Do you throw the shaka? If so, do you mean it? The first question is easy, yes or no. The second question is maybe a little harder. In this Age of Perpetual Satire, we would need a full statistical analysis with a hot side of boolean function in order to estimate the percentage of ironically-thrown shakas. “A shit-ton” is the best I can do this afternoon. The shaka, of course, long ago slipped the surly bonds of surf culture and lit out for the mainstream, but I did not realize how far it had penetrated until doing research last week while preparing the long-overdue EOS “shaka” page.
This headline on a British-based website called The Tab made me smile: “What the Hell is the ‘Shaka’ Pose and Why is Every Guy in Every Club Doing It?” (Subhead: “When Will It Stop?”) Not only did the article provide a cultural vector-marker for the shaka, it offered a glimpse into today’s club scene, which is apparently as ridiculous and wonderful as it was back when I used to toss on the old spats and mohair and drive the flivver to the Savoy for a night of Grasshoppers, gaspers, Lindy Hopping, and tomato squeezing. “A lot of trends have taken off for guys [this year], including crossbody bags, ripped jeans and male rompers," the Tab tells us. “This time, though, it’s something they’re doing with their hands while posing for photos. In clubs across the United Kingdom, just as certain as there is someone drinking a VK through a straw, there will be a guy and his crew doing the ‘shaka’ sign on the dancefloor. To make the shaka pose more versatile, they will do it by the hip, next to their chest or in the air. This is determined by what level of embarrassment they’re aiming for.” A small sampling of clubgoers all said more or less the same thing: they began to shaka as a joke, but then the hand, so to speak, turned. “Starting doing the gesture as a piss-take” one said, “and now cannot stop.”
Chas Smith makes the same point in his 2014 book Welcome to Paradise, Now Go to Hell. “I used to throw ironic shakas all the time.
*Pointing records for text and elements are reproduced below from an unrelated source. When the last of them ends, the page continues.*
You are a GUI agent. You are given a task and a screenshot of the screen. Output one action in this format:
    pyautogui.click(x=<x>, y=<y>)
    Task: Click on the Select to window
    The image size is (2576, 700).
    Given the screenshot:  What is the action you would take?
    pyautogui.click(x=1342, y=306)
But it got into my blood and now I throw real shakas, everywhere. To Starbucks baristas in New York City and Parisian taxi drivers.”
In other words, the shaka is that rare cultural artifact that grows more sincere, not less, with use.
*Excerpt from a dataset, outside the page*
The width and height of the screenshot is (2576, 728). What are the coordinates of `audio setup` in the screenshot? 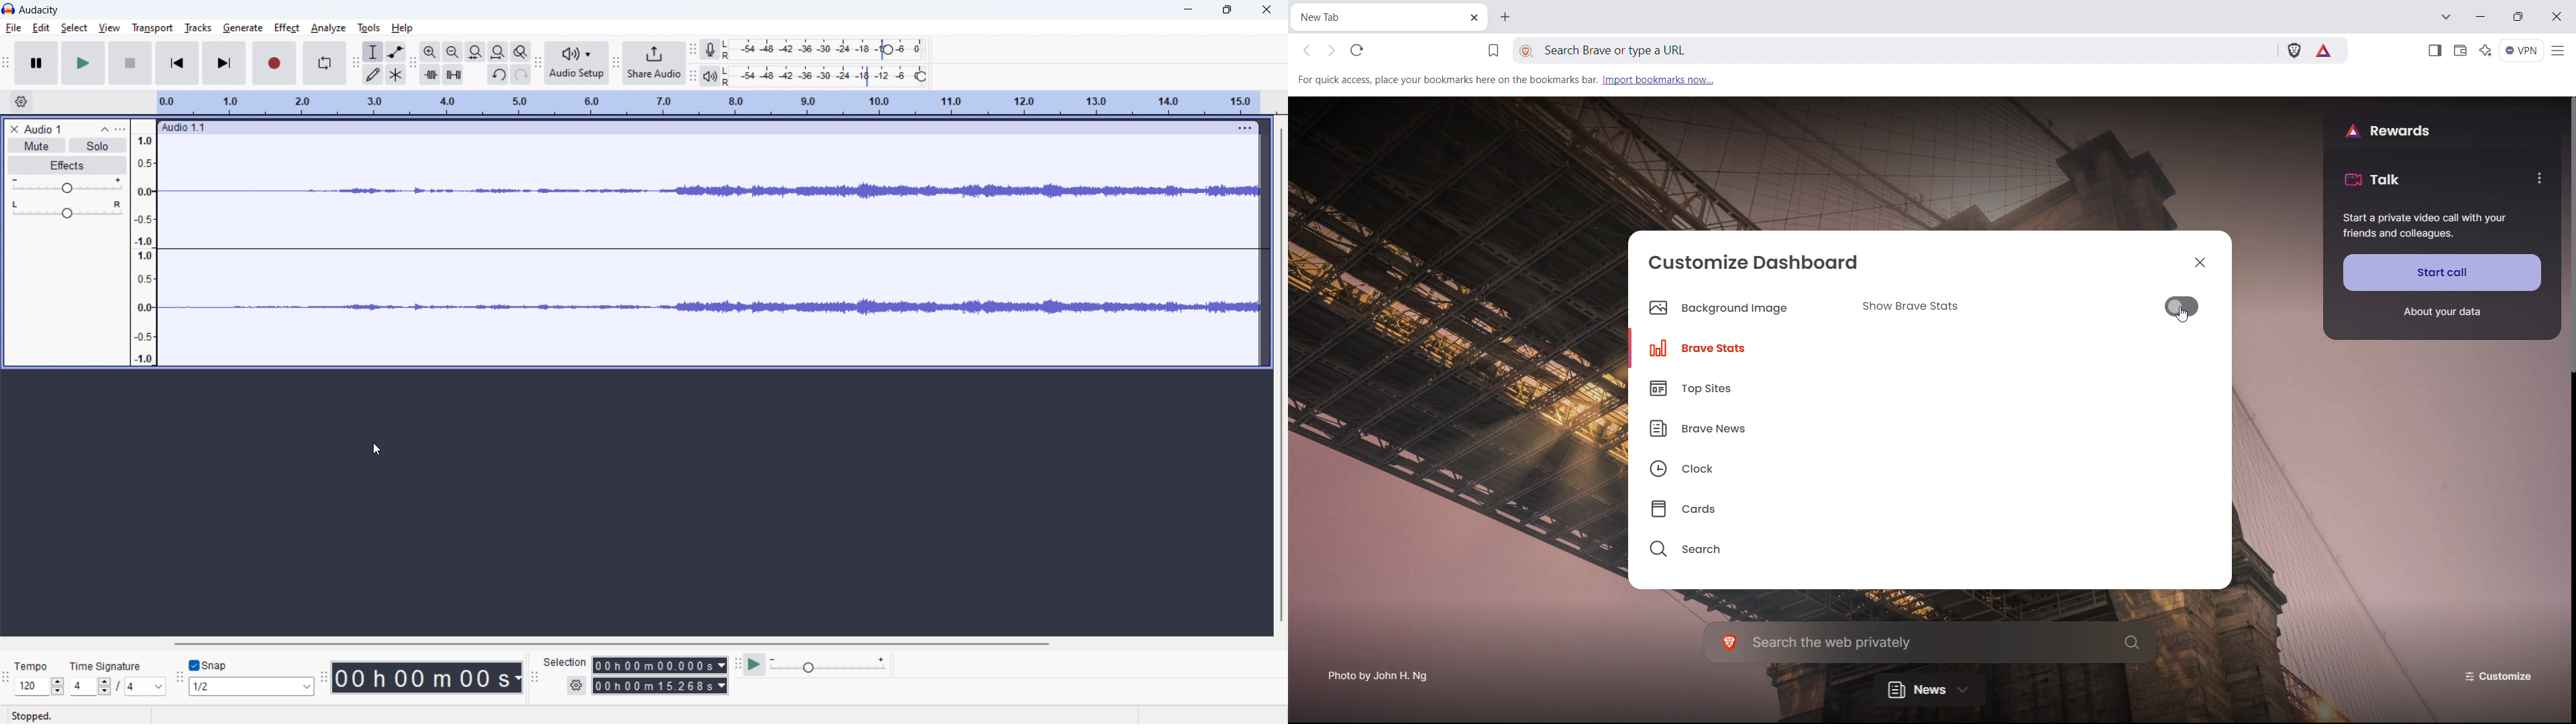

“Hold on, Matt,” you are thinking. “Your haole is showing. The shaka is always sincere for Hawaiians.” These days, yes, that may be true. But the shaka was invented after an Oahu sugarmill worker named Hamana Kalili lost the middle three fingers on his right hand in a cane press accident and was bumped over to the mill’s train station, where his job was to chase away joy-riding local kids who apparently added to their delinquent fun by waving back at Hamana with a mocking gesture consisting of—you guessed it—a fist flanked by an extended pinkie and thumb.
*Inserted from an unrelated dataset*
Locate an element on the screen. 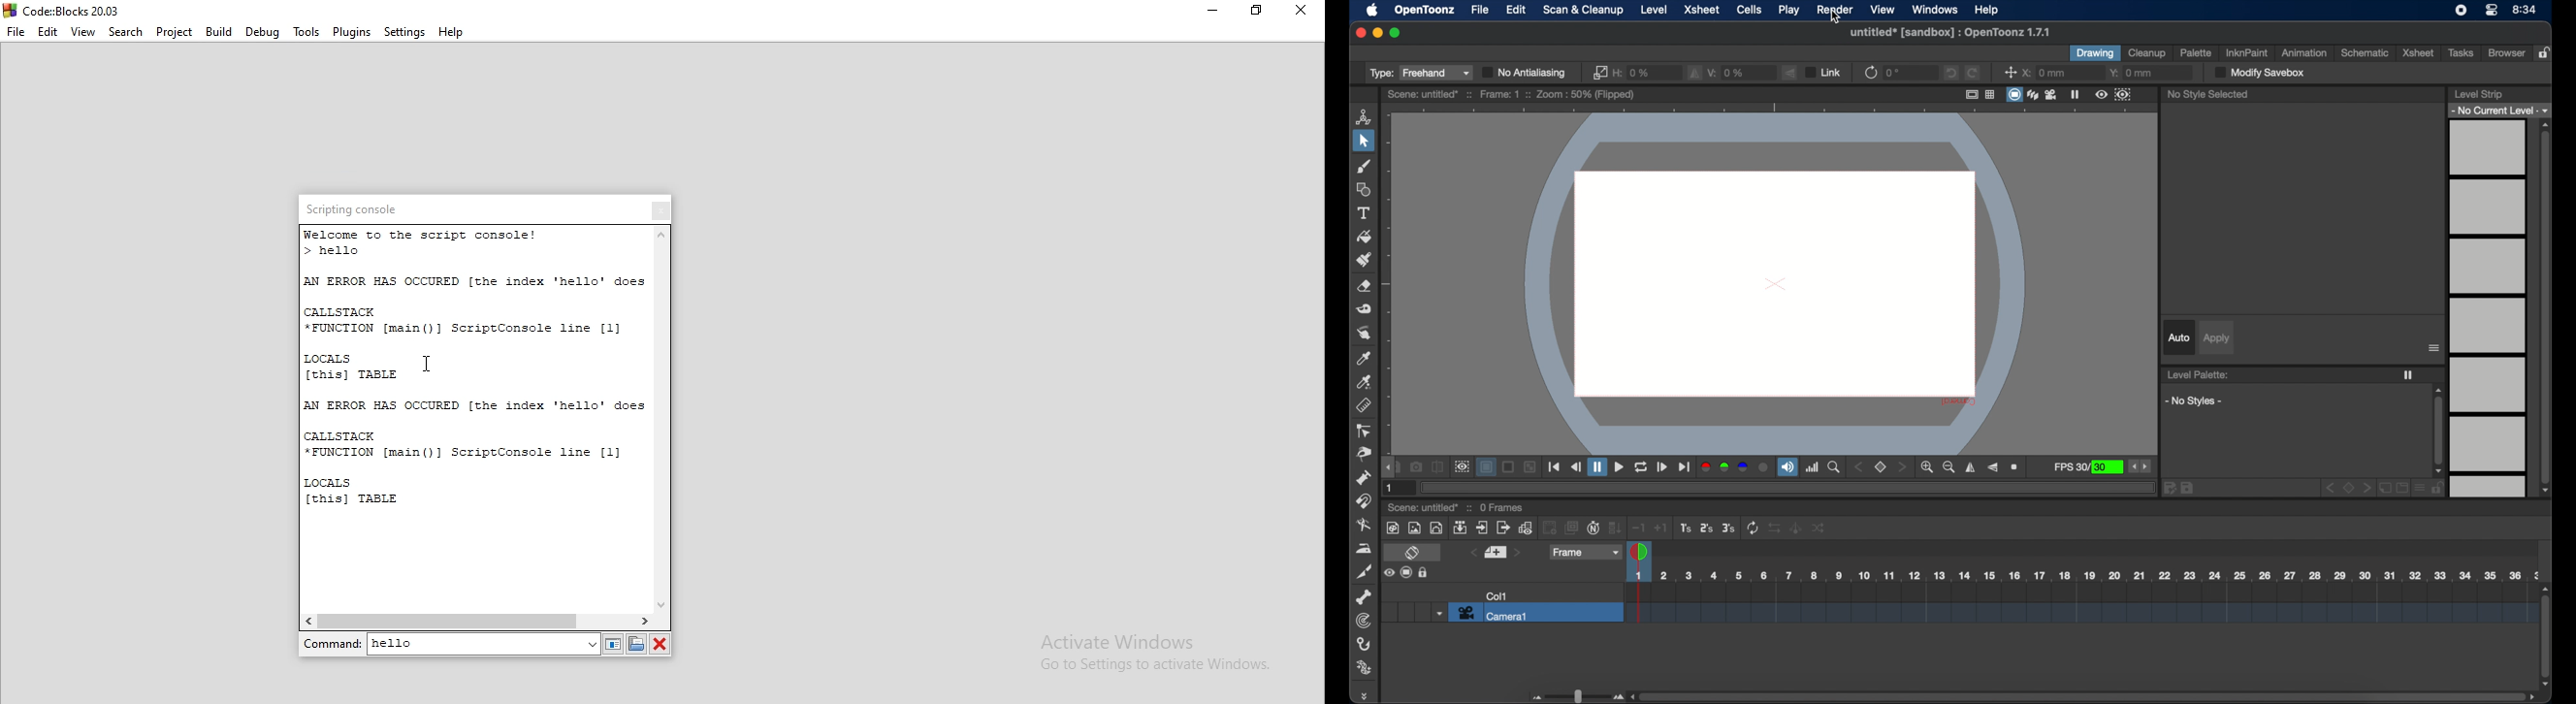  frame is located at coordinates (1584, 552).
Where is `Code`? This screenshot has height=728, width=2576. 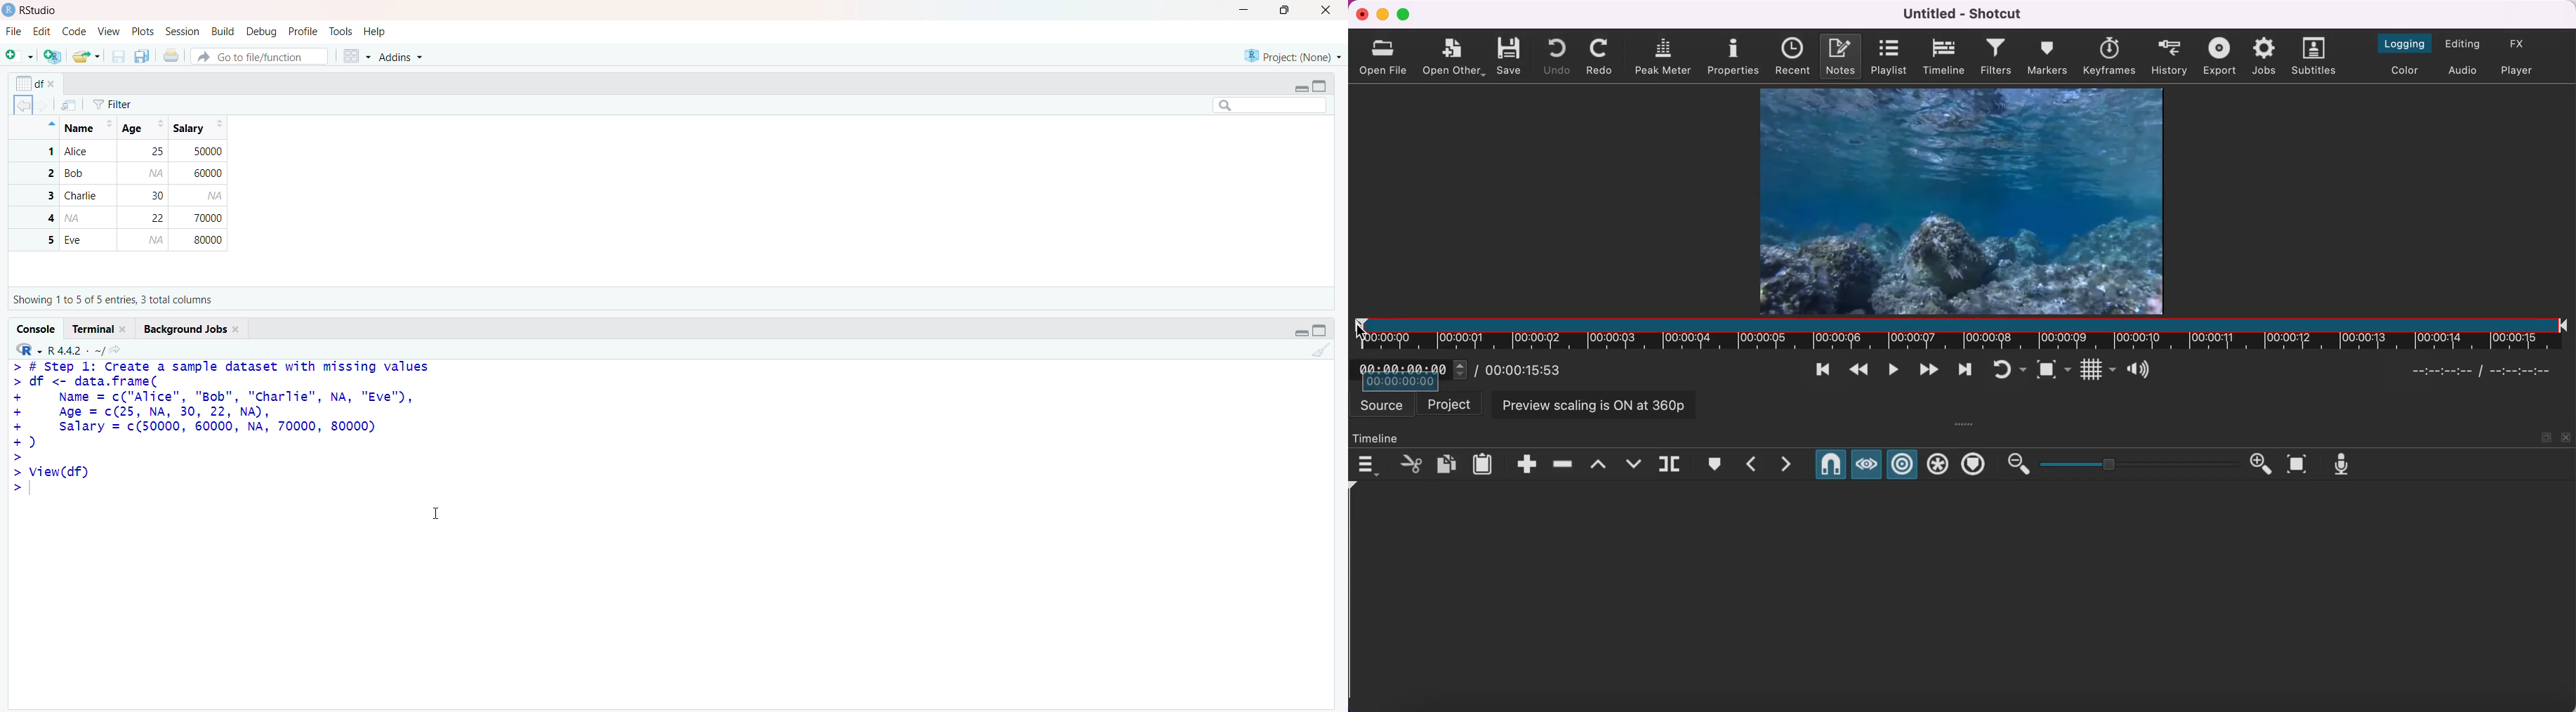 Code is located at coordinates (72, 33).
The shaka sign, in other words, was born in adolescent cruelty. Which is irony boiled down and mixed with first-bloom hormones and meanness.
And yet we get to a place of joy, as Hamana himself reclaimed the gesture and put a smile on it, even during his later years as a church leader when he dropped shakas like communion wafers during the singing of hymns. Next time you’re on the North Shore, swing by the Polynesian Cultural Center, and right out front you’ll see a huge bronze statue of Hamana throwing a high shaka—but also holding a fishing spear in his other hand, almost like he’s gonna geeve you one poke if you start up again with the irony.
I meant to do a bit here on “Cowabunga,” too, but we’re out of space so you’ll just have to go to the Cowabunga page.
Hang loose and Happy Easter, everyone, and if you throw a shaka while getting the vaccine use the hand opposite of the arm where the shot is going in, it’ll hurt less. Trust me.